The physical switch action effecting it re-connecting it to HE makes sense; the activity prompts the switch to communicate its state change, and then HE seems to realize the switch isn’t where it thought it was. I don’t have enough log data to determine if the automatic recovery is a result of the switch figuring out it’s been lost and finding its way home, or the HE realizing there’s a problem and correcting it. Given that the Osram LED strips would go MIA forever, I suspect that the Jasco switches have slightly better health monitoring logic and are the initiators of the recovery, but I can’t prove it.

Ultimately, it would be nice if there was some built-in automatic recovery mechanism. The root cause seems to be a device changing its address and not getting that change recorded by the coordinator for one reason or another. An earlier post in this thread suggested that used to exist, but no longer does. Even if it were just an optional, opt-in setting, I’d love to have that available.

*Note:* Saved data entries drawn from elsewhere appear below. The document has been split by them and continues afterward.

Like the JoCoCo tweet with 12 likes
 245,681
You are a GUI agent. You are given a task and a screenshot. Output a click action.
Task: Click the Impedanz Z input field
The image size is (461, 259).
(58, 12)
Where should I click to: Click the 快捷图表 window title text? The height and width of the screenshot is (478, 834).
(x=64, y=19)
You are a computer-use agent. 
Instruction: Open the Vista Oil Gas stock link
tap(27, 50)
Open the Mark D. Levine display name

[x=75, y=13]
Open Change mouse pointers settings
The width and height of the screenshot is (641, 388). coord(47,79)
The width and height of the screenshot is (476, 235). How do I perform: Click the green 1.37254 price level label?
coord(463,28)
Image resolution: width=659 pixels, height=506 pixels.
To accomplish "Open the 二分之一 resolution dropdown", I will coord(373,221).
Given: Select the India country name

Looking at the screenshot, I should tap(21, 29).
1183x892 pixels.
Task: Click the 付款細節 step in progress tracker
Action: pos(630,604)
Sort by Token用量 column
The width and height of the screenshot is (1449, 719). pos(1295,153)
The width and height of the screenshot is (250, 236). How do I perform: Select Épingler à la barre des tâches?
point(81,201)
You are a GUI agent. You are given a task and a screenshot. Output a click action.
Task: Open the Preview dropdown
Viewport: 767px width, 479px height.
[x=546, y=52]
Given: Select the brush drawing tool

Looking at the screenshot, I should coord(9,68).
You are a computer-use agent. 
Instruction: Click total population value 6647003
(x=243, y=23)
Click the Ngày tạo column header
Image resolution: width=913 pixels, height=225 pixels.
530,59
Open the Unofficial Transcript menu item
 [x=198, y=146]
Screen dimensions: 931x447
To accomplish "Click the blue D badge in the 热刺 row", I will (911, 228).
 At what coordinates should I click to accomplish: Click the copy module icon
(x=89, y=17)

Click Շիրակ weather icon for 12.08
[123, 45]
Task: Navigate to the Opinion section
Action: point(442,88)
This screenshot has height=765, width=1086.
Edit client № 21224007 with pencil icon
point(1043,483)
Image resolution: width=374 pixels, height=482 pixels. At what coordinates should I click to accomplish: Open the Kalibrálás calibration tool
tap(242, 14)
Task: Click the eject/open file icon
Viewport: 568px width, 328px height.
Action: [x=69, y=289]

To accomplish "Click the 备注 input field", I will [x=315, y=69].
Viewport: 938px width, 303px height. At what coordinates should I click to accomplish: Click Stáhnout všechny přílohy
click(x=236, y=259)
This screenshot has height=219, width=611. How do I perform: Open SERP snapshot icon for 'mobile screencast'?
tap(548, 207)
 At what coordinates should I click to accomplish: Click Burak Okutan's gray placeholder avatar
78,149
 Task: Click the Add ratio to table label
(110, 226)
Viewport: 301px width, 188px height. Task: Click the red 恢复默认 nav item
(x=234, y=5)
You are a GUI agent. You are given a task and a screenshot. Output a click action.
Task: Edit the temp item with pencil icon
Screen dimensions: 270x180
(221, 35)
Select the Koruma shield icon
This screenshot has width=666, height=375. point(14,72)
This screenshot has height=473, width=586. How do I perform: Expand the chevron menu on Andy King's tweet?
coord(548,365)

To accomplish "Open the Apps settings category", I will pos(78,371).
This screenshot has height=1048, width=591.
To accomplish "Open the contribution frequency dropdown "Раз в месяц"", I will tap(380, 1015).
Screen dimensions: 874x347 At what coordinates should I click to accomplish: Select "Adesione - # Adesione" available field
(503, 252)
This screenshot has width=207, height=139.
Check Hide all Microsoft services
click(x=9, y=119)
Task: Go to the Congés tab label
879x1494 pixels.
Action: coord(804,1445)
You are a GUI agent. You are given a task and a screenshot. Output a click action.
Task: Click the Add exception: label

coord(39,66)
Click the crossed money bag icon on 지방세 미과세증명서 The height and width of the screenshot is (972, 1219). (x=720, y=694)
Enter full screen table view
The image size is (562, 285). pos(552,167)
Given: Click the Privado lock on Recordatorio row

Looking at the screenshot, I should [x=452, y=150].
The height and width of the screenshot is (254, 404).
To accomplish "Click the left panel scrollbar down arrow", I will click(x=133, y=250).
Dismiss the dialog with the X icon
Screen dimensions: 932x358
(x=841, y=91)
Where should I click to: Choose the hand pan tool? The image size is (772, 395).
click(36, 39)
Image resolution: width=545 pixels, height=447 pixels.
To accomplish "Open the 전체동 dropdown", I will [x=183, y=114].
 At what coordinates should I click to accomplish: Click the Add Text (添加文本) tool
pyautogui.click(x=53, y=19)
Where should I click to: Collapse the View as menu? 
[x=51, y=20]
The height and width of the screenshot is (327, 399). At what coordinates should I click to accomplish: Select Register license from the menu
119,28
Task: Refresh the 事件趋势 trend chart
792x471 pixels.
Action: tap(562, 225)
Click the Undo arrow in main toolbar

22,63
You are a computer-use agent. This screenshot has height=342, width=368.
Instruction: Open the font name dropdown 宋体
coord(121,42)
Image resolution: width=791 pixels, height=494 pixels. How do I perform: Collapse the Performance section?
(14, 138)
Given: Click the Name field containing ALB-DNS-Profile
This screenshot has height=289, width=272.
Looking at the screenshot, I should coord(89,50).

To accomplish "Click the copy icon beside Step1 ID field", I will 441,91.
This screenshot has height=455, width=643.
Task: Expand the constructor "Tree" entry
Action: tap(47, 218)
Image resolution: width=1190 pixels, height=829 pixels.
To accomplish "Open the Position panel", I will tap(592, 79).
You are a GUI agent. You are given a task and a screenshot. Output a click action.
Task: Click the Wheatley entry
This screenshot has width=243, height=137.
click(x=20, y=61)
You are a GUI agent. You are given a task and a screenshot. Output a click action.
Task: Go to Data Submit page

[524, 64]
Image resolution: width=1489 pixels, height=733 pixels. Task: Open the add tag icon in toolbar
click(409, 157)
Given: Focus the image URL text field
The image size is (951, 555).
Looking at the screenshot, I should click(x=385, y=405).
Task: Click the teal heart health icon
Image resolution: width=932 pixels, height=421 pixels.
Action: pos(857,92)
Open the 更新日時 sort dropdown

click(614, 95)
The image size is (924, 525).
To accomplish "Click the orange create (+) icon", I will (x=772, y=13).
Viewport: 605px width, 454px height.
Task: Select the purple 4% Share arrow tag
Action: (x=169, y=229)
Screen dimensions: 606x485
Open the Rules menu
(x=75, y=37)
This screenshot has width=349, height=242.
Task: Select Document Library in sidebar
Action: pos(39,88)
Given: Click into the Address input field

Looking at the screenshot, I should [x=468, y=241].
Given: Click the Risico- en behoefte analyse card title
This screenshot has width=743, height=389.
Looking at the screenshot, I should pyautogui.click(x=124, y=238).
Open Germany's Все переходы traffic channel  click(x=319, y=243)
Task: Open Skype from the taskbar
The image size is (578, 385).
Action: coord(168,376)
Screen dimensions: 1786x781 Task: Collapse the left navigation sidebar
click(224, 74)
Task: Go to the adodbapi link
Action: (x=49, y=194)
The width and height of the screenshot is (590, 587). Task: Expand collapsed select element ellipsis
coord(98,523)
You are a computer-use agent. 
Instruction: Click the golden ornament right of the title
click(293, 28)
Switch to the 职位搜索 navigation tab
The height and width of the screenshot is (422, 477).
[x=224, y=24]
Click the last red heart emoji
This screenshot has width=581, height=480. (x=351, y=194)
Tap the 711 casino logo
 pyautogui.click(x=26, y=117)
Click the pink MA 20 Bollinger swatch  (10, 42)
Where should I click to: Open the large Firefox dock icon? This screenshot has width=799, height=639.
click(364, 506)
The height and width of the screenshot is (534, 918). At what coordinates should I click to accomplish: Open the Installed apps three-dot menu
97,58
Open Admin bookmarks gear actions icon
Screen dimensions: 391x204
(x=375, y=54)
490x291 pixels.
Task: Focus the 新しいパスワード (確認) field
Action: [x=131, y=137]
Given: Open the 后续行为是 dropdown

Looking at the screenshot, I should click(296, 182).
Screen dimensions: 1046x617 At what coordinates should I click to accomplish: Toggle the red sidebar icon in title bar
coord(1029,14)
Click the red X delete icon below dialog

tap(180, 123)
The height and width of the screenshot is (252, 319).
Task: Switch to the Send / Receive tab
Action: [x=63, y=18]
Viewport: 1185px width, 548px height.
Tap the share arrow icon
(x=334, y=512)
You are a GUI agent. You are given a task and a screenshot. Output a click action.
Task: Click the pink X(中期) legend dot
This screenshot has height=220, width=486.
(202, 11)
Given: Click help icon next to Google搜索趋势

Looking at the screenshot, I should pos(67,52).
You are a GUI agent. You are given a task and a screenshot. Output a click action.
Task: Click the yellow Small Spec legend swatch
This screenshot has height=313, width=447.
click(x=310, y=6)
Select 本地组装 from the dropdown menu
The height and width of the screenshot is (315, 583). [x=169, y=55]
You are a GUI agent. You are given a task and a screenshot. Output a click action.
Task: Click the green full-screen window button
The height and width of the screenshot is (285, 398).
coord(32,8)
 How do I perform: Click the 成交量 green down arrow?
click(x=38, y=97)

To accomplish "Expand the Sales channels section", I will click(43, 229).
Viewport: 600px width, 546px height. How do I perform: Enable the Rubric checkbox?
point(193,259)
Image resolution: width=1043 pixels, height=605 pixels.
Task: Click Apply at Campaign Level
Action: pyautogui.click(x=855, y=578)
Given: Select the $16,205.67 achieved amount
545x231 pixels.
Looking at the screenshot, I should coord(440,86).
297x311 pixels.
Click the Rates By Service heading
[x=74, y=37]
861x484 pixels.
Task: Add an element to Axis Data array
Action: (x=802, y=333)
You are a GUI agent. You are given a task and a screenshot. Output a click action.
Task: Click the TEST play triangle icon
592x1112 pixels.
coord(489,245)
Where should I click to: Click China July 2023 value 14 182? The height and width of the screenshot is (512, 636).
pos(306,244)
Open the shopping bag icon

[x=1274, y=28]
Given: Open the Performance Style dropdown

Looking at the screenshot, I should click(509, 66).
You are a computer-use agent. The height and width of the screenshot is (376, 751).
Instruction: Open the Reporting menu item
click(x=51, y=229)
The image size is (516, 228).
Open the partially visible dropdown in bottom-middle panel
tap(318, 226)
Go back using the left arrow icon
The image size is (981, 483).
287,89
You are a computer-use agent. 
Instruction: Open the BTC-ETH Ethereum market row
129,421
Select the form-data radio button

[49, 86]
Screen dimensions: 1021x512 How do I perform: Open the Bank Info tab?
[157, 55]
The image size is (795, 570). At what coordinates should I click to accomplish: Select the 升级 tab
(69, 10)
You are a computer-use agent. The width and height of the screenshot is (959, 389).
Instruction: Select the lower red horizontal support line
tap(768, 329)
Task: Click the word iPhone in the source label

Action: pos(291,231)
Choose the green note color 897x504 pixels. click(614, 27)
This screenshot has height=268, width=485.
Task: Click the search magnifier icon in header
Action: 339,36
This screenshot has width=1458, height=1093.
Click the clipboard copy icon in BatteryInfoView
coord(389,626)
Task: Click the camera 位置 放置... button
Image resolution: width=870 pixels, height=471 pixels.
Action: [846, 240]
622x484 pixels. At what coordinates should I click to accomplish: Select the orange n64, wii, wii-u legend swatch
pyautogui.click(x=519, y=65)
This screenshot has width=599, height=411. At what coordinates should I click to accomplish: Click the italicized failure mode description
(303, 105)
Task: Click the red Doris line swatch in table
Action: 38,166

rlithgow1 · January 26, 2023, 11:59pm

Is this a non plus z-wave switch? If so you need to install the built in z-wave poller. Or is it a zigbee switch?

dan14 · January 27, 2023, 12:12am

Everything in discussion here is zigbee. I’m aware of the Wi-Fi and zigbee channel overlaps and have deployed accordingly.

rlithgow1 · January 27, 2023, 12:18am

Right just figured that I'd throw it up for you

Maybe @mike.maxwell can chime in... I'd also note that not all zigbee devices like really high channels either. 20 is usually a good midpoint while keeping the ap's at under 11. I have one jasco zigbee outlet and when I first got it it gave me a lot of trouble. When I went the same route as you, with 11 or below settings and 20 for zigbee, lowering my signal strength from all the ap's, things stabilized immediately.

dan14 · May 9, 2023, 1:38am

Bumping for visibility, as this bug is still unfixed. I’ve since observed it with Jasco switches as well. For those, at least manually actuating them will cause the HE to record its new address and connectivity will resume. However, since there is no way to manually actuate an LED strip, once they’ve changed their address and HE misses the memo, they’re de facto off the mesh until they’re factory reset and re-paired.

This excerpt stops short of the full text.